## [Description of the task]
Convert the lines below into a Markdown table with the columns "Row" and "Line," giving each line its own numbered row and omitting blank lines. Leave the pictures out of the table.

● ● ● ● ● ● ●

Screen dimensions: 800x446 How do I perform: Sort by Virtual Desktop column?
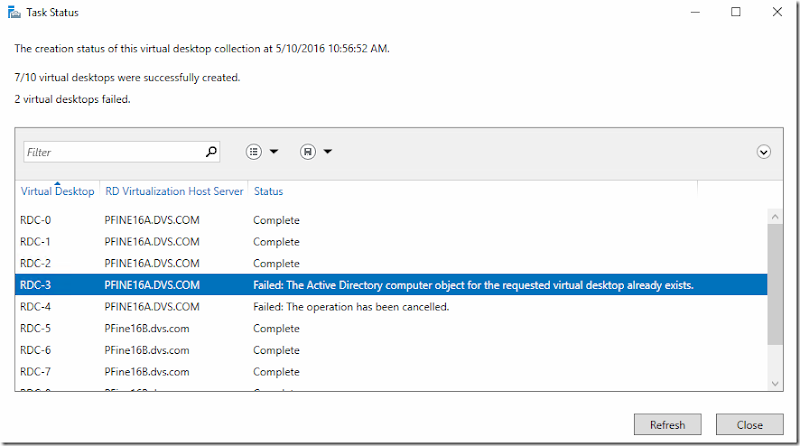[57, 191]
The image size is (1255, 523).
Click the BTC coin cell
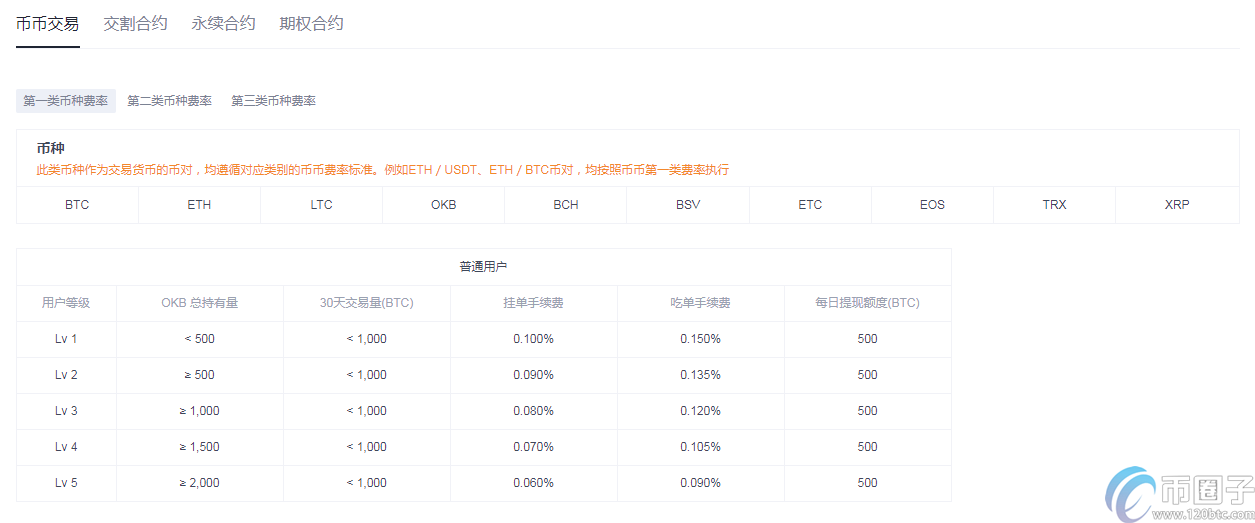[x=77, y=205]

● ● ● ● ● ● ●

## [Final result]
| Row | Line |
|---|---|
| 1 | Screen dimensions: 800x446 How do I perform: Sort by Virtual Desktop column? |
| 2 | [57, 191] |
| 3 | The image size is (1255, 523). |
| 4 | Click the BTC coin cell |
| 5 | [x=77, y=205] |